Start of Block

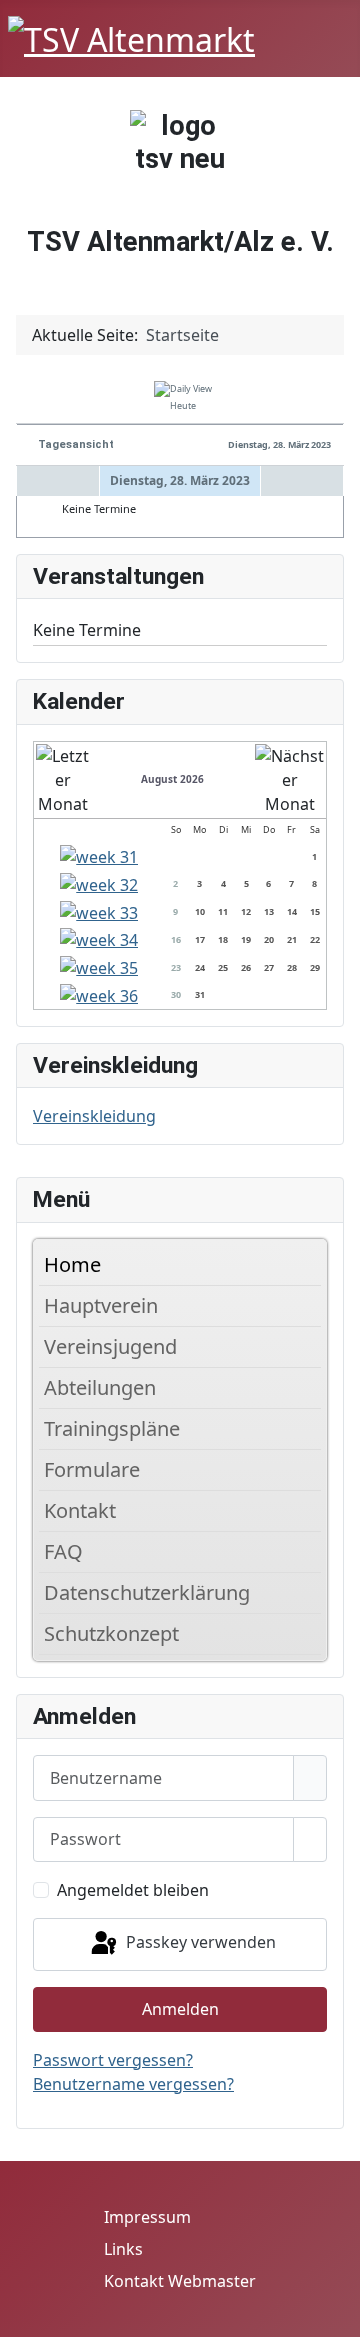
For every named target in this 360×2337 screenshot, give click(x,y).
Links (123, 2249)
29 (315, 967)
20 (269, 939)
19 (246, 939)
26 (246, 967)
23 (176, 967)
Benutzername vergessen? (133, 2084)
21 (292, 939)
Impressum (147, 2217)
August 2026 (172, 779)
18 (223, 939)
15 (315, 911)
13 (269, 911)
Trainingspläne (112, 1428)
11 (223, 911)
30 (176, 994)
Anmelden (180, 2009)
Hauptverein (101, 1305)
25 (223, 967)
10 (200, 911)
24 (200, 967)
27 (269, 967)
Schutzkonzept (111, 1633)
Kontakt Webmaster (180, 2281)
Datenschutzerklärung (147, 1592)
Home (72, 1264)
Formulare (92, 1469)
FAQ (63, 1551)
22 (315, 939)
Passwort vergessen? (113, 2060)
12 (246, 911)
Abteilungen (100, 1387)
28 (292, 967)
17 (200, 939)
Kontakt (80, 1510)
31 (200, 994)
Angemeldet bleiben (133, 1890)
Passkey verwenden (199, 1943)
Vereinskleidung (94, 1116)
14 (292, 911)
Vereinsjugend (110, 1346)
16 (176, 939)
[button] (311, 1306)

End of Block

EXERCISE GOAL:
Write the data above out again exactly, every line of it, and exclude the pictures.

COMPLETED TASK:
For every named target in this 360×2337 screenshot, give click(x,y).
Links (123, 2249)
29 (315, 967)
20 (269, 939)
19 (246, 939)
26 (246, 967)
23 (176, 967)
Benutzername vergessen? (133, 2084)
21 (292, 939)
Impressum (147, 2217)
August 2026 (172, 779)
18 (223, 939)
15 (315, 911)
13 (269, 911)
Trainingspläne (112, 1428)
11 (223, 911)
30 (176, 994)
Anmelden (180, 2009)
Hauptverein (101, 1305)
25 (223, 967)
10 (200, 911)
24 (200, 967)
27 (269, 967)
Schutzkonzept (111, 1633)
Kontakt Webmaster (180, 2281)
Datenschutzerklärung (147, 1592)
Home (72, 1264)
Formulare (92, 1469)
FAQ (63, 1551)
22 (315, 939)
Passwort vergessen? (113, 2060)
12 (246, 911)
Abteilungen (100, 1387)
28 (292, 967)
17 (200, 939)
Kontakt (80, 1510)
31 (200, 994)
Angemeldet bleiben (133, 1890)
Passkey verwenden (199, 1943)
Vereinskleidung (94, 1116)
14 (292, 911)
Vereinsjugend (110, 1346)
16 (176, 939)
[button] (311, 1306)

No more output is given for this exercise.